Cutting uses a algorithm that tighten the search space without removing any feasible solutions. These rules are generated by just a few dozen algorithms, often called separators, which were created for various sorts of MILP problems.
Wu and her team found that the technique of identifying the perfect combination of separator algorithms to make use of is, in itself, an issue with an exponential variety of solutions.
“Separator management is a core a part of every solver, but that is an underappreciated aspect of the issue space. Considered one of the contributions of this work is identifying the issue of separator management as a machine learning task to start with,” she says.

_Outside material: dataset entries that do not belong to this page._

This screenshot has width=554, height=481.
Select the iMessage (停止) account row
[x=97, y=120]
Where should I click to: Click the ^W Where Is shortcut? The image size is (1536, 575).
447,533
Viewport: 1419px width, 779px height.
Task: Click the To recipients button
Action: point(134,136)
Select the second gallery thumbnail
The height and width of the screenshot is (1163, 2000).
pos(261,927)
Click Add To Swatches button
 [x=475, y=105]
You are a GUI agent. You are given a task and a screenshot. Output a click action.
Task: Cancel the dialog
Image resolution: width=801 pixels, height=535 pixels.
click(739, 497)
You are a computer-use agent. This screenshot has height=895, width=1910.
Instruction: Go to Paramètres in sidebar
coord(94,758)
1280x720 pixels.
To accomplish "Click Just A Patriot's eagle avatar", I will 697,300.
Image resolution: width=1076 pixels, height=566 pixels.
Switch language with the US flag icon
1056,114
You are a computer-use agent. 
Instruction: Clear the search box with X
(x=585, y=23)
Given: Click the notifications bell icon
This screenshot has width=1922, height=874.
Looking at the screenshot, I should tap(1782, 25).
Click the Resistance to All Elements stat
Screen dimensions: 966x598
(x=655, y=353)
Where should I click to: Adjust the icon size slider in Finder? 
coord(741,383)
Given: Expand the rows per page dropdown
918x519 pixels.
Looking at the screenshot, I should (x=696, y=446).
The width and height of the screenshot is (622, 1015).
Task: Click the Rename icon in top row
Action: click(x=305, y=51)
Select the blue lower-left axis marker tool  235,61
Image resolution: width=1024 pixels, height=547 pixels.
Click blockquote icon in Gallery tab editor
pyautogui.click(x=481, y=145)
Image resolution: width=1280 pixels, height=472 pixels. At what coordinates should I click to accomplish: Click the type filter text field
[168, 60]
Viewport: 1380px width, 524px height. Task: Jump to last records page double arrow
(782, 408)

Shrinking the answer space
She and her collaborators devised a filtering mechanism that reduces this separator search space from greater than 130,000 potential mixtures to around 20 options. This filtering mechanism draws on the principle of diminishing marginal returns, which says that probably the most profit would come from a small set of algorithms, and adding additional algorithms won’t bring much extra improvement.
Then they use a machine-learning model to select the most effective combination of algorithms from among the many 20 remaining options.
This model is trained with a dataset specific to the user’s optimization problem, so it learns to decide on algorithms that best suit the user’s particular task. Since an organization like FedEx has solved routing problems persistently before, using real data gleaned from past experience should lead to higher solutions than ranging from scratch every time.
The model’s iterative learning process, often called contextual bandits, a type of reinforcement learning, involves picking a possible solution, getting feedback on how good it was, after which trying again to seek out a greater solution.
This data-driven approach accelerated MILP solvers between 30 and 70 percent with none drop in accuracy. Furthermore, the speedup was similar once they applied it to a less complicated, open-source solver and a more powerful, industrial solver.
In the longer term, Wu and her collaborators wish to apply this approach to much more complex MILP problems, where gathering labeled data to coach the model might be especially difficult. Perhaps they’ll train the model on a smaller dataset after which tweak it to tackle a much larger optimization problem, she says. The researchers are also concerned with interpreting the learned model to higher understand the effectiveness of various separator algorithms.
This research is supported, partially, by Mathworks, the National Science Foundation (NSF), the MIT Amazon Science Hub, and MIT’s Research Support Committee.